Maybe Anwar Ibrahim is guilty, maybe he isn’t. Maybe, the cases against him were politically motivated, maybe they weren’t. Whatever, the esteemed judges of the top Federal Court have made their decisions and the verdict can’t be changed.
It is plain sad that we watched this man — and his family — be dragged through the mud not for a crime, but on a personal matter under an outdated law on sodomy, and we could do nothing about it. Well, nothing, for the moment. His “crime” may have been his sexual peccadilloes or predilections or his dare to defy the political status quo. But, Anwar had already gone to prison on a similar charge in 1999 and was released in 2004. This is his second conviction. Hasn’t he and his family gone through enough?

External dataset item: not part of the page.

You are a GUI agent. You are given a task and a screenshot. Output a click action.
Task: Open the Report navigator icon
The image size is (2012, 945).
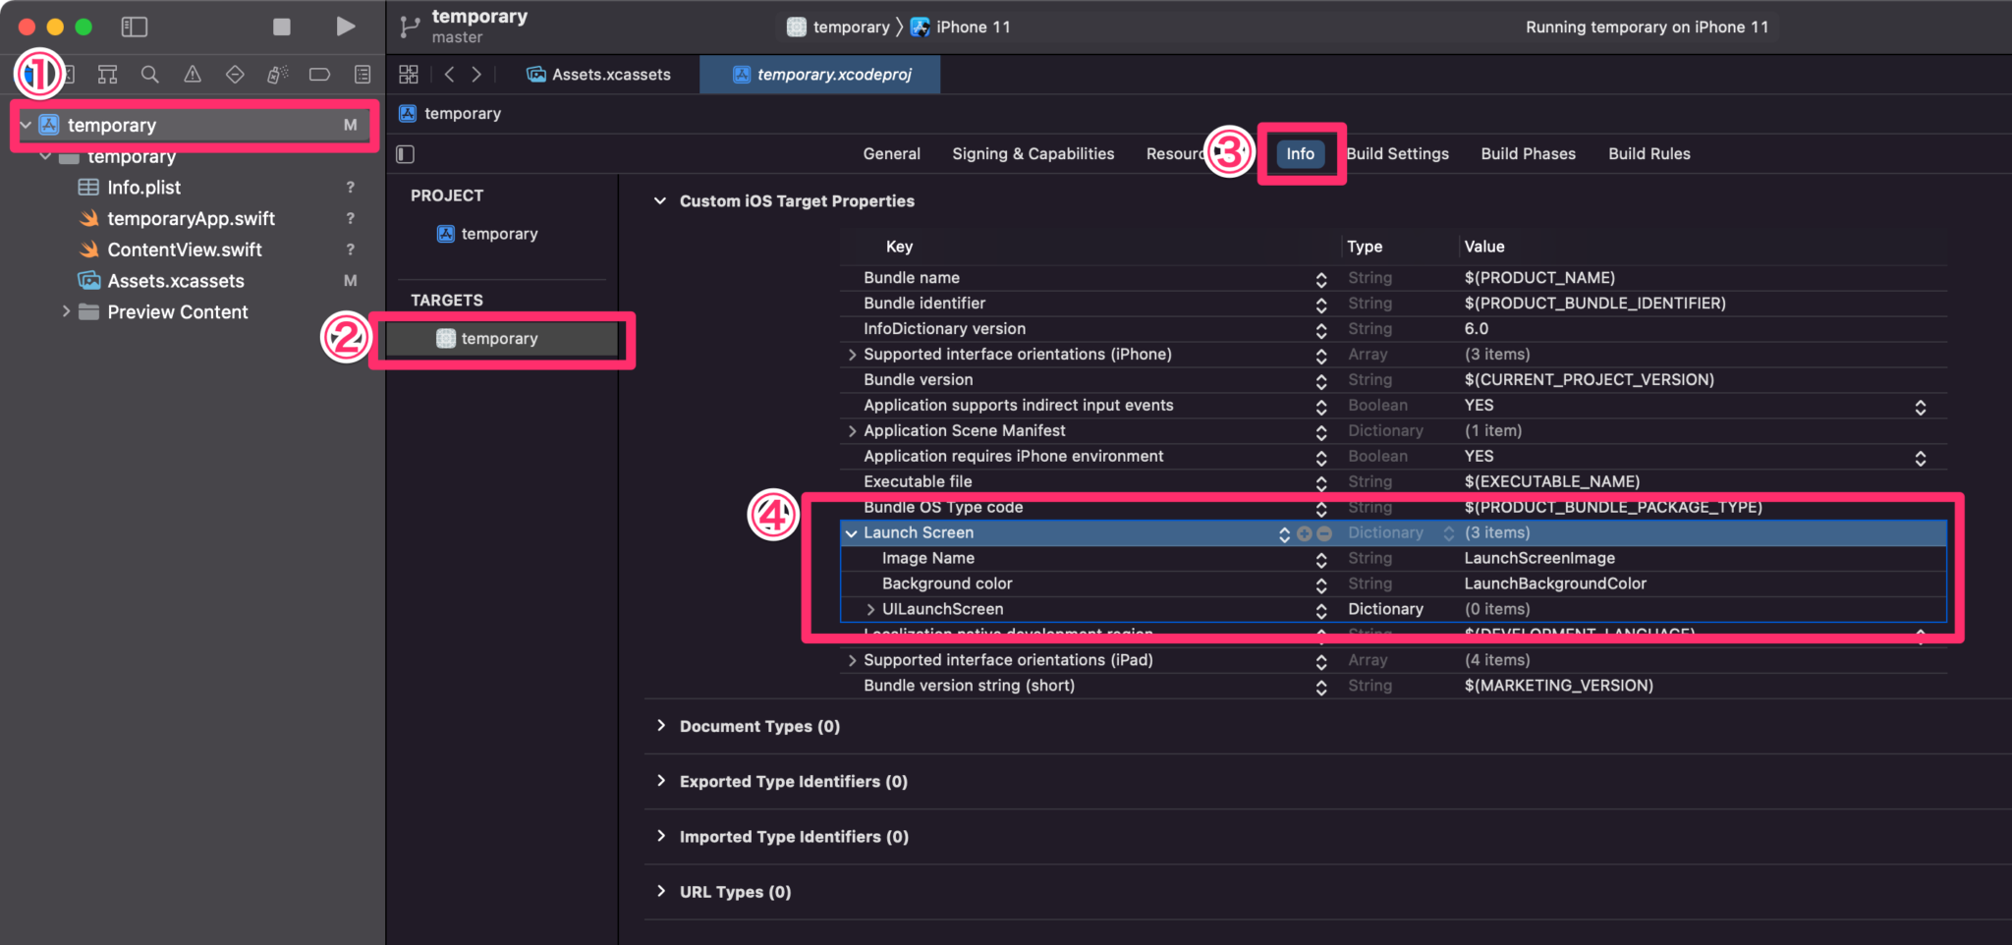click(363, 75)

Unfortunately for him, sodomy is illegal in Malaysia. That was the charge brought against him by his former aide, Mohd Saiful Bukhari Azlan, who, as the other adult partner, it is now said escaped conviction because he turned state witness against Anwar. In many developed nations, such a law has been thrown out as homosexual behaviour is not considered a crime nor a “sin” by many sub-cultures there.
Whatever the reason, the law was used against him and he has been convicted. Anwar will go to jail for five years and will be unable to hold public office for another five years. It is very unlikely that his influence will wane behind bars. He will continue to exert his influence through the Parti Keadilan Rakyat (PKR — the People’s Justice Party) he founded, and the Pakatan Rakyat, the alliance comprising PKR, the Chinese-based Democratic Action Party (DAP) and the ultra-conservative Islamic party of Malaysia (PAS) that have galvanised around him.
Because of this one man and his reformation movement, the political landscape in Malaysia has changed — for the good. We now have a credible alternative to the Barisan Nasional that has ruled this country since Merdeka (Independence). But at what personal cost to Anwar?
His contributions to nationhood have been overshadowed by a charge which, at best, is a personal issue. The full weight of the law was brought on him and he suffered — while we watched. Was there no compassion or mercy or forgiveness to be extended to an old man and his family in recognition of all the good that he brought?
There are two verses in the Bible which temper my sense of justice: “Speak and act as those who are going to be judged by the law that gives freedom, because judgment without mercy will be shown to anyone who has not been merciful. Mercy triumphs over judgment (James 2: 12, 13).”
A society that can not show mercy is, simply, a cruel society. We may not totally agree with Anwar or whoever who want to put him away and demonized him in the way he has been. As a society, we still can do something to show mercy. We can vote out a cruel system.
If PR wins the next general elections in 2018 by a landslide, the new powers to be can change the law and set Anwar free. That is what the DAP’s founding patriarch, Lim Kit Siang, hopes for, and, surely, there will be a redoubling of efforts to achieve this goal.
The current wave of sympathy for Anwar as a result of his conviction, however, may ebb by the year 2018 comes. But, I have a great deal of faith in ordinary Malaysians. We watch, quietly, but when we vote, we will speak clearly and loudly. People are tired of this drawn-out public dirty linen washing. People just want to move on — to good governance. Leave the personalities out; give us good government.
If in the next three years before the 2018 general election PR leads the current states it now has to a happy, and prosperous future, I believe there would be a huge swing of Malay votes to PR, which will give it the landslide it so now wants. And, Anwar may finally be vindicated — thanks to the people who showed him mercy.